WORK INSTRUCTIONS —
Below are some records. Return exactly the lines from the one with "Instruction: Click 'alamainen: Machine" to the one with "Click the add marker icon", and nothing else.

INPUT FOR THIS TASK —
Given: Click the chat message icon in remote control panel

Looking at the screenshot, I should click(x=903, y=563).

---

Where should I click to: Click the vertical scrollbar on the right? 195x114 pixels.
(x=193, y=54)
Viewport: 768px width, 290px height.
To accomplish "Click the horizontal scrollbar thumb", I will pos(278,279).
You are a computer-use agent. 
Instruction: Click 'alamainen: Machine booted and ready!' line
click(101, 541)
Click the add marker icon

RESULT —
Instruction: Click 'alamainen: Machine booted and ready!' line
click(101, 541)
Click the add marker icon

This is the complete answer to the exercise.